--- START ---

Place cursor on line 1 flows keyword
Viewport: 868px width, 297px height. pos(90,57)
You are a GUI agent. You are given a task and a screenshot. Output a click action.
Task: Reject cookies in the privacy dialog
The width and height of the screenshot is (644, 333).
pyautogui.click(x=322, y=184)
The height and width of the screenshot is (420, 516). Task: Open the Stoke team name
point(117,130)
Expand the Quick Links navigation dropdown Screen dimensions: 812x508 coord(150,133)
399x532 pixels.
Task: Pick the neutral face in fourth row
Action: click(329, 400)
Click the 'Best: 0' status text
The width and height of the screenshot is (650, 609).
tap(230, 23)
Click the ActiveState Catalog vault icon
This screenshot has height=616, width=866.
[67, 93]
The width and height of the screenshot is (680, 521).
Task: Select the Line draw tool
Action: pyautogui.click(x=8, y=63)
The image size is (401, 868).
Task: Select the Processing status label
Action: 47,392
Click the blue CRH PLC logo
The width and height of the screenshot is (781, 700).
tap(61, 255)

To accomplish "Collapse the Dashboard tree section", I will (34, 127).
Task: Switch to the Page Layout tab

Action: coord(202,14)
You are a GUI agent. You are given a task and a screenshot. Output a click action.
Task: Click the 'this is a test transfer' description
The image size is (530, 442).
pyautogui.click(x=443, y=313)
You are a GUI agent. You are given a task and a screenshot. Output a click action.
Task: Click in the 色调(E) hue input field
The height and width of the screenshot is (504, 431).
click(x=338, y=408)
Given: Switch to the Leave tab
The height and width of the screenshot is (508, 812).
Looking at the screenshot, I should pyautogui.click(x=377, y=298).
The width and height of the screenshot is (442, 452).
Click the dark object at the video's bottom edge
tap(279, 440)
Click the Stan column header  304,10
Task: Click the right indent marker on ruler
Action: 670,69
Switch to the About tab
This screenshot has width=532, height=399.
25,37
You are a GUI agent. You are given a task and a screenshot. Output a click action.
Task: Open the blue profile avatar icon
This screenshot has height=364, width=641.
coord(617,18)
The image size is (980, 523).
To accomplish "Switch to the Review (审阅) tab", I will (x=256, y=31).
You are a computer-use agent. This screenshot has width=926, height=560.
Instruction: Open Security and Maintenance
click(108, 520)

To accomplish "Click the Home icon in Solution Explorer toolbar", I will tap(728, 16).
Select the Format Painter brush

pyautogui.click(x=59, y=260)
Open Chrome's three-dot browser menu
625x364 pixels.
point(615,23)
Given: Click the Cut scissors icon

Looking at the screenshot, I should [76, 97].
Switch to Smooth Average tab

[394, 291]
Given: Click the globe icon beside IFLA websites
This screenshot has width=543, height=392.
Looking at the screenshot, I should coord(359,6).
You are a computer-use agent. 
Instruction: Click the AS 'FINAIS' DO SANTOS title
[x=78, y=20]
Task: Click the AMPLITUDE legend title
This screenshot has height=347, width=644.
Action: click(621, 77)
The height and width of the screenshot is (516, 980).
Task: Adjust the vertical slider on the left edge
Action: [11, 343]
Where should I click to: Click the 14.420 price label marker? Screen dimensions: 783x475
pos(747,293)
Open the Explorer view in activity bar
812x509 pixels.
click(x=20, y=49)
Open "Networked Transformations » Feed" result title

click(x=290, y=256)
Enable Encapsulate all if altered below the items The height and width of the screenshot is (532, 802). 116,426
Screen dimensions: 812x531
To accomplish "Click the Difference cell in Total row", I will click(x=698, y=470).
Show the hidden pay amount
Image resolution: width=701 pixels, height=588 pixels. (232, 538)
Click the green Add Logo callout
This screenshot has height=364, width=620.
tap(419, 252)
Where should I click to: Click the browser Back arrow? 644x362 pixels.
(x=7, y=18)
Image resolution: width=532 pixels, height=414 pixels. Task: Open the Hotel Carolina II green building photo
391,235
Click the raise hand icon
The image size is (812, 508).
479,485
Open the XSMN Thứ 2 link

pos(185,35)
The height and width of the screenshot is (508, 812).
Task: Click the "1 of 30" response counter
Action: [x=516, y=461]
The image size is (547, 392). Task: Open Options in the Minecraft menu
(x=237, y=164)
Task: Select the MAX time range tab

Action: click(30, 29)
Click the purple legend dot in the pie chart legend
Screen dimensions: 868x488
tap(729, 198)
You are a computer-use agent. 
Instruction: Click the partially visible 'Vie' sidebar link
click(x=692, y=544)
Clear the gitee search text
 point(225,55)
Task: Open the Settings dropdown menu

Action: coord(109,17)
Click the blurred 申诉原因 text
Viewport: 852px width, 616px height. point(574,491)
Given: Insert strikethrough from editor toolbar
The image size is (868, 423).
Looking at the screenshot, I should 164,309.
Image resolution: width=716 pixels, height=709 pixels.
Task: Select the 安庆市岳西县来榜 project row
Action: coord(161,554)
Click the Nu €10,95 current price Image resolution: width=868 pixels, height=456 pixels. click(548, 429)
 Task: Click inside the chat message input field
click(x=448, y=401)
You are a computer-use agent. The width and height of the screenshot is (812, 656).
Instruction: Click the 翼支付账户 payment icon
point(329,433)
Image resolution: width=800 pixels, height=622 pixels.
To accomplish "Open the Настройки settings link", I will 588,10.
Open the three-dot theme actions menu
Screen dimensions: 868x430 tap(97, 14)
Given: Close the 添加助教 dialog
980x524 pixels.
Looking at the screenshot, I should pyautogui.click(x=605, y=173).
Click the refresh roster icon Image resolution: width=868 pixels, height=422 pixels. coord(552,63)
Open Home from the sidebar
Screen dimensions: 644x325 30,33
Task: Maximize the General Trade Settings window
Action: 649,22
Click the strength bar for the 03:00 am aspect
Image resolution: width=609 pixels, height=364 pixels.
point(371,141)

--- END ---

◆ **EXERCISE PROMPT**
Produce an exact copy of the entries above.

◆ **RESPONSE**
Place cursor on line 1 flows keyword
Viewport: 868px width, 297px height. pos(90,57)
You are a GUI agent. You are given a task and a screenshot. Output a click action.
Task: Reject cookies in the privacy dialog
The width and height of the screenshot is (644, 333).
pyautogui.click(x=322, y=184)
The height and width of the screenshot is (420, 516). Task: Open the Stoke team name
point(117,130)
Expand the Quick Links navigation dropdown Screen dimensions: 812x508 coord(150,133)
399x532 pixels.
Task: Pick the neutral face in fourth row
Action: click(329, 400)
Click the 'Best: 0' status text
The width and height of the screenshot is (650, 609).
tap(230, 23)
Click the ActiveState Catalog vault icon
This screenshot has height=616, width=866.
[67, 93]
The width and height of the screenshot is (680, 521).
Task: Select the Line draw tool
Action: pyautogui.click(x=8, y=63)
The image size is (401, 868).
Task: Select the Processing status label
Action: 47,392
Click the blue CRH PLC logo
The width and height of the screenshot is (781, 700).
tap(61, 255)

To accomplish "Collapse the Dashboard tree section", I will (34, 127).
Task: Switch to the Page Layout tab

Action: coord(202,14)
You are a GUI agent. You are given a task and a screenshot. Output a click action.
Task: Click the 'this is a test transfer' description
The image size is (530, 442).
pyautogui.click(x=443, y=313)
You are a GUI agent. You are given a task and a screenshot. Output a click action.
Task: Click in the 色调(E) hue input field
The height and width of the screenshot is (504, 431).
click(x=338, y=408)
Given: Switch to the Leave tab
The height and width of the screenshot is (508, 812).
Looking at the screenshot, I should pyautogui.click(x=377, y=298).
The width and height of the screenshot is (442, 452).
Click the dark object at the video's bottom edge
tap(279, 440)
Click the Stan column header  304,10
Task: Click the right indent marker on ruler
Action: 670,69
Switch to the About tab
This screenshot has width=532, height=399.
25,37
You are a GUI agent. You are given a task and a screenshot. Output a click action.
Task: Open the blue profile avatar icon
This screenshot has height=364, width=641.
coord(617,18)
The image size is (980, 523).
To accomplish "Switch to the Review (审阅) tab", I will (x=256, y=31).
You are a computer-use agent. This screenshot has width=926, height=560.
Instruction: Open Security and Maintenance
click(108, 520)

To accomplish "Click the Home icon in Solution Explorer toolbar", I will tap(728, 16).
Select the Format Painter brush

pyautogui.click(x=59, y=260)
Open Chrome's three-dot browser menu
625x364 pixels.
point(615,23)
Given: Click the Cut scissors icon

Looking at the screenshot, I should [76, 97].
Switch to Smooth Average tab

[394, 291]
Given: Click the globe icon beside IFLA websites
This screenshot has width=543, height=392.
Looking at the screenshot, I should coord(359,6).
You are a computer-use agent. 
Instruction: Click the AS 'FINAIS' DO SANTOS title
[x=78, y=20]
Task: Click the AMPLITUDE legend title
This screenshot has height=347, width=644.
Action: click(621, 77)
The height and width of the screenshot is (516, 980).
Task: Adjust the vertical slider on the left edge
Action: [11, 343]
Where should I click to: Click the 14.420 price label marker? Screen dimensions: 783x475
pos(747,293)
Open the Explorer view in activity bar
812x509 pixels.
click(x=20, y=49)
Open "Networked Transformations » Feed" result title

click(x=290, y=256)
Enable Encapsulate all if altered below the items The height and width of the screenshot is (532, 802). 116,426
Screen dimensions: 812x531
To accomplish "Click the Difference cell in Total row", I will click(x=698, y=470).
Show the hidden pay amount
Image resolution: width=701 pixels, height=588 pixels. (232, 538)
Click the green Add Logo callout
This screenshot has height=364, width=620.
tap(419, 252)
Where should I click to: Click the browser Back arrow? 644x362 pixels.
(x=7, y=18)
Image resolution: width=532 pixels, height=414 pixels. Task: Open the Hotel Carolina II green building photo
391,235
Click the raise hand icon
The image size is (812, 508).
479,485
Open the XSMN Thứ 2 link

pos(185,35)
The height and width of the screenshot is (508, 812).
Task: Click the "1 of 30" response counter
Action: [x=516, y=461]
The image size is (547, 392). Task: Open Options in the Minecraft menu
(x=237, y=164)
Task: Select the MAX time range tab

Action: click(30, 29)
Click the purple legend dot in the pie chart legend
Screen dimensions: 868x488
tap(729, 198)
You are a computer-use agent. 
Instruction: Click the partially visible 'Vie' sidebar link
click(x=692, y=544)
Clear the gitee search text
 point(225,55)
Task: Open the Settings dropdown menu

Action: coord(109,17)
Click the blurred 申诉原因 text
Viewport: 852px width, 616px height. point(574,491)
Given: Insert strikethrough from editor toolbar
The image size is (868, 423).
Looking at the screenshot, I should 164,309.
Image resolution: width=716 pixels, height=709 pixels.
Task: Select the 安庆市岳西县来榜 project row
Action: coord(161,554)
Click the Nu €10,95 current price Image resolution: width=868 pixels, height=456 pixels. click(548, 429)
 Task: Click inside the chat message input field
click(x=448, y=401)
You are a computer-use agent. The width and height of the screenshot is (812, 656).
Instruction: Click the 翼支付账户 payment icon
point(329,433)
Image resolution: width=800 pixels, height=622 pixels.
To accomplish "Open the Настройки settings link", I will 588,10.
Open the three-dot theme actions menu
Screen dimensions: 868x430 tap(97, 14)
Given: Close the 添加助教 dialog
980x524 pixels.
Looking at the screenshot, I should pyautogui.click(x=605, y=173).
Click the refresh roster icon Image resolution: width=868 pixels, height=422 pixels. coord(552,63)
Open Home from the sidebar
Screen dimensions: 644x325 30,33
Task: Maximize the General Trade Settings window
Action: 649,22
Click the strength bar for the 03:00 am aspect
Image resolution: width=609 pixels, height=364 pixels.
point(371,141)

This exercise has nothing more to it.